■ Try it ■
Return the records verbatim.

BEGIN

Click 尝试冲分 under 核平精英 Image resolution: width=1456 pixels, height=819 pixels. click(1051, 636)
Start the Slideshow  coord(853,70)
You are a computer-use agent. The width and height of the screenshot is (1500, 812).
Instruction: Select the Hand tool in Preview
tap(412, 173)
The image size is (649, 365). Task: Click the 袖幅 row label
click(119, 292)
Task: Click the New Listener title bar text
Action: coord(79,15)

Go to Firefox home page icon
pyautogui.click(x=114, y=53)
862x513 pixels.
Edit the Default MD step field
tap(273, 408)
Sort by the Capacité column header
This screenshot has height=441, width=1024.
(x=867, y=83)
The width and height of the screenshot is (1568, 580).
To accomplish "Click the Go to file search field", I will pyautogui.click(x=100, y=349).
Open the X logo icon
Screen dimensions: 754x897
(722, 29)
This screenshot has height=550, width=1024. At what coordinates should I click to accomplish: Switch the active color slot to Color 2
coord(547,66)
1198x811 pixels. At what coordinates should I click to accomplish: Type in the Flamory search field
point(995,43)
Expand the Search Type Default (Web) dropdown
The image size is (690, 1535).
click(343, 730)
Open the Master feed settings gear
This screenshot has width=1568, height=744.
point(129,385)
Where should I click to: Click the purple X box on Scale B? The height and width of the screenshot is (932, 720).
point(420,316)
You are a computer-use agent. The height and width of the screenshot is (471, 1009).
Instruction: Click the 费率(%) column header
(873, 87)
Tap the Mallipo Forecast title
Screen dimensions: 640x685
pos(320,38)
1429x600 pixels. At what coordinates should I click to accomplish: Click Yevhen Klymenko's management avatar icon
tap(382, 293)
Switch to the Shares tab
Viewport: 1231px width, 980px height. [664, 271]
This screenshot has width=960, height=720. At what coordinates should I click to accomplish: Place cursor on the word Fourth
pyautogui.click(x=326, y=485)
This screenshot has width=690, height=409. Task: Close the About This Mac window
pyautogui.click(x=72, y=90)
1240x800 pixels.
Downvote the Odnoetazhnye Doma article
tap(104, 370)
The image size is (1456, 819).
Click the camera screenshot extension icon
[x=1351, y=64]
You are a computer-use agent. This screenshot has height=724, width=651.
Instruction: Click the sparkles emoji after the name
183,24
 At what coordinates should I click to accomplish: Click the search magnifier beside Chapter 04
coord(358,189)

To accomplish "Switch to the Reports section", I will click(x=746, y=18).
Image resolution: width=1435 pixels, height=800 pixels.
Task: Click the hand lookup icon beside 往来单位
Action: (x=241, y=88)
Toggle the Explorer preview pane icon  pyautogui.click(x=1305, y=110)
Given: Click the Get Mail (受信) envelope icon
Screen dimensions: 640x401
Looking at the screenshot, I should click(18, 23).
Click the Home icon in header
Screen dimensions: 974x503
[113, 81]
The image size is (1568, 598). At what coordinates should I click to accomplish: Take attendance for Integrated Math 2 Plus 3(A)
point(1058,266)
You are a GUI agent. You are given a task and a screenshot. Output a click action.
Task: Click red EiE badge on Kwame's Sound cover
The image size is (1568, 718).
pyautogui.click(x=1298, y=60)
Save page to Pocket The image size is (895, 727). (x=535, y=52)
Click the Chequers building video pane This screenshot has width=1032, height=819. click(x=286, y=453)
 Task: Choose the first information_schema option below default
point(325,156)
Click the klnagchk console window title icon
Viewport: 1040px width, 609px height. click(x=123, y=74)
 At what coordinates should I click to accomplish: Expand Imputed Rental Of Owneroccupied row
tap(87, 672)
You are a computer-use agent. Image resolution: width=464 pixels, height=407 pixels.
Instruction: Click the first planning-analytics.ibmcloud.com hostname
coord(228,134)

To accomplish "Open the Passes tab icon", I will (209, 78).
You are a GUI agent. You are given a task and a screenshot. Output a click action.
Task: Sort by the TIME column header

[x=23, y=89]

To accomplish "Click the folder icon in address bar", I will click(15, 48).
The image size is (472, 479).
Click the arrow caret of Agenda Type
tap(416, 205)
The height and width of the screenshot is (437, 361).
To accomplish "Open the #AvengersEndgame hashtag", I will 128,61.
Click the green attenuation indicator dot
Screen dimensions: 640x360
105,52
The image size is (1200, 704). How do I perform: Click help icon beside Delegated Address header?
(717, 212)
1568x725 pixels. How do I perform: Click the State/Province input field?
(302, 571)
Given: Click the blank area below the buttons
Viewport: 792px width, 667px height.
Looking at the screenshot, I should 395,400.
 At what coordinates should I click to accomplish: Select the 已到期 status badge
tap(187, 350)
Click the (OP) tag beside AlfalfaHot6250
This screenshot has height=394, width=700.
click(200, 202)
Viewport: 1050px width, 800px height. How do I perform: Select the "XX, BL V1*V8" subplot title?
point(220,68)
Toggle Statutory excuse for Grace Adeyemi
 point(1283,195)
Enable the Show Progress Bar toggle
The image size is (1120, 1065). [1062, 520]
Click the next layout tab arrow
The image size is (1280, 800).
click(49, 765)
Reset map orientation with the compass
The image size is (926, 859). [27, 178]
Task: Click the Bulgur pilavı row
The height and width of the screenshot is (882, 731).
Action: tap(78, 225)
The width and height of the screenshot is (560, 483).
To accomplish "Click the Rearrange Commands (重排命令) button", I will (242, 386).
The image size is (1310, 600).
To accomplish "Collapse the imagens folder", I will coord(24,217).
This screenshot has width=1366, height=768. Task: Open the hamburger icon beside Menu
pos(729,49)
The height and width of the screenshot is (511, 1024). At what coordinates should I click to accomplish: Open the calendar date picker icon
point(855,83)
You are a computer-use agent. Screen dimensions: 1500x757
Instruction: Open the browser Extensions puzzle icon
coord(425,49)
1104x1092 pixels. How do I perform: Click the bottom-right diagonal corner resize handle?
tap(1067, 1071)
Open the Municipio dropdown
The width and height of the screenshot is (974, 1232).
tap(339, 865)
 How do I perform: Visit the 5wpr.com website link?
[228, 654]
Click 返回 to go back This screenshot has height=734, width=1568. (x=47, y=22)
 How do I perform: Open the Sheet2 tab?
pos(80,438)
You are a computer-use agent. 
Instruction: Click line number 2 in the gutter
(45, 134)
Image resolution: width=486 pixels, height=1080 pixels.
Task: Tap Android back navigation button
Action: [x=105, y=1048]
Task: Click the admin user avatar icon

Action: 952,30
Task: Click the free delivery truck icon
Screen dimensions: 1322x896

END

■ Response to this task ■
Click 尝试冲分 under 核平精英 Image resolution: width=1456 pixels, height=819 pixels. click(1051, 636)
Start the Slideshow  coord(853,70)
You are a computer-use agent. The width and height of the screenshot is (1500, 812).
Instruction: Select the Hand tool in Preview
tap(412, 173)
The image size is (649, 365). Task: Click the 袖幅 row label
click(119, 292)
Task: Click the New Listener title bar text
Action: coord(79,15)

Go to Firefox home page icon
pyautogui.click(x=114, y=53)
862x513 pixels.
Edit the Default MD step field
tap(273, 408)
Sort by the Capacité column header
This screenshot has height=441, width=1024.
(x=867, y=83)
The width and height of the screenshot is (1568, 580).
To accomplish "Click the Go to file search field", I will pyautogui.click(x=100, y=349).
Open the X logo icon
Screen dimensions: 754x897
(722, 29)
This screenshot has height=550, width=1024. At what coordinates should I click to accomplish: Switch the active color slot to Color 2
coord(547,66)
1198x811 pixels. At what coordinates should I click to accomplish: Type in the Flamory search field
point(995,43)
Expand the Search Type Default (Web) dropdown
The image size is (690, 1535).
click(343, 730)
Open the Master feed settings gear
This screenshot has width=1568, height=744.
point(129,385)
Where should I click to: Click the purple X box on Scale B? The height and width of the screenshot is (932, 720).
point(420,316)
You are a computer-use agent. The height and width of the screenshot is (471, 1009).
Instruction: Click the 费率(%) column header
(873, 87)
Tap the Mallipo Forecast title
Screen dimensions: 640x685
pos(320,38)
1429x600 pixels. At what coordinates should I click to accomplish: Click Yevhen Klymenko's management avatar icon
tap(382, 293)
Switch to the Shares tab
Viewport: 1231px width, 980px height. [664, 271]
This screenshot has width=960, height=720. At what coordinates should I click to accomplish: Place cursor on the word Fourth
pyautogui.click(x=326, y=485)
This screenshot has width=690, height=409. Task: Close the About This Mac window
pyautogui.click(x=72, y=90)
1240x800 pixels.
Downvote the Odnoetazhnye Doma article
tap(104, 370)
The image size is (1456, 819).
Click the camera screenshot extension icon
[x=1351, y=64]
You are a computer-use agent. This screenshot has height=724, width=651.
Instruction: Click the sparkles emoji after the name
183,24
 At what coordinates should I click to accomplish: Click the search magnifier beside Chapter 04
coord(358,189)

To accomplish "Switch to the Reports section", I will click(x=746, y=18).
Image resolution: width=1435 pixels, height=800 pixels.
Task: Click the hand lookup icon beside 往来单位
Action: (x=241, y=88)
Toggle the Explorer preview pane icon  pyautogui.click(x=1305, y=110)
Given: Click the Get Mail (受信) envelope icon
Screen dimensions: 640x401
Looking at the screenshot, I should click(18, 23).
Click the Home icon in header
Screen dimensions: 974x503
[113, 81]
The image size is (1568, 598). At what coordinates should I click to accomplish: Take attendance for Integrated Math 2 Plus 3(A)
point(1058,266)
You are a GUI agent. You are given a task and a screenshot. Output a click action.
Task: Click red EiE badge on Kwame's Sound cover
The image size is (1568, 718).
pyautogui.click(x=1298, y=60)
Save page to Pocket The image size is (895, 727). (x=535, y=52)
Click the Chequers building video pane This screenshot has width=1032, height=819. click(x=286, y=453)
 Task: Choose the first information_schema option below default
point(325,156)
Click the klnagchk console window title icon
Viewport: 1040px width, 609px height. click(x=123, y=74)
 At what coordinates should I click to accomplish: Expand Imputed Rental Of Owneroccupied row
tap(87, 672)
You are a computer-use agent. Image resolution: width=464 pixels, height=407 pixels.
Instruction: Click the first planning-analytics.ibmcloud.com hostname
coord(228,134)

To accomplish "Open the Passes tab icon", I will (209, 78).
You are a GUI agent. You are given a task and a screenshot. Output a click action.
Task: Sort by the TIME column header

[x=23, y=89]

To accomplish "Click the folder icon in address bar", I will click(15, 48).
The image size is (472, 479).
Click the arrow caret of Agenda Type
tap(416, 205)
The height and width of the screenshot is (437, 361).
To accomplish "Open the #AvengersEndgame hashtag", I will 128,61.
Click the green attenuation indicator dot
Screen dimensions: 640x360
105,52
The image size is (1200, 704). How do I perform: Click help icon beside Delegated Address header?
(717, 212)
1568x725 pixels. How do I perform: Click the State/Province input field?
(302, 571)
Given: Click the blank area below the buttons
Viewport: 792px width, 667px height.
Looking at the screenshot, I should 395,400.
 At what coordinates should I click to accomplish: Select the 已到期 status badge
tap(187, 350)
Click the (OP) tag beside AlfalfaHot6250
This screenshot has height=394, width=700.
click(200, 202)
Viewport: 1050px width, 800px height. How do I perform: Select the "XX, BL V1*V8" subplot title?
point(220,68)
Toggle Statutory excuse for Grace Adeyemi
 point(1283,195)
Enable the Show Progress Bar toggle
The image size is (1120, 1065). [1062, 520]
Click the next layout tab arrow
The image size is (1280, 800).
click(49, 765)
Reset map orientation with the compass
The image size is (926, 859). [27, 178]
Task: Click the Bulgur pilavı row
The height and width of the screenshot is (882, 731).
Action: tap(78, 225)
The width and height of the screenshot is (560, 483).
To accomplish "Click the Rearrange Commands (重排命令) button", I will (242, 386).
The image size is (1310, 600).
To accomplish "Collapse the imagens folder", I will coord(24,217).
This screenshot has width=1366, height=768. Task: Open the hamburger icon beside Menu
pos(729,49)
The height and width of the screenshot is (511, 1024). At what coordinates should I click to accomplish: Open the calendar date picker icon
point(855,83)
You are a computer-use agent. Screen dimensions: 1500x757
Instruction: Open the browser Extensions puzzle icon
coord(425,49)
1104x1092 pixels. How do I perform: Click the bottom-right diagonal corner resize handle?
tap(1067, 1071)
Open the Municipio dropdown
The width and height of the screenshot is (974, 1232).
tap(339, 865)
 How do I perform: Visit the 5wpr.com website link?
[228, 654]
Click 返回 to go back This screenshot has height=734, width=1568. (x=47, y=22)
 How do I perform: Open the Sheet2 tab?
pos(80,438)
You are a computer-use agent. 
Instruction: Click line number 2 in the gutter
(45, 134)
Image resolution: width=486 pixels, height=1080 pixels.
Task: Tap Android back navigation button
Action: [x=105, y=1048]
Task: Click the admin user avatar icon

Action: 952,30
Task: Click the free delivery truck icon
Screen dimensions: 1322x896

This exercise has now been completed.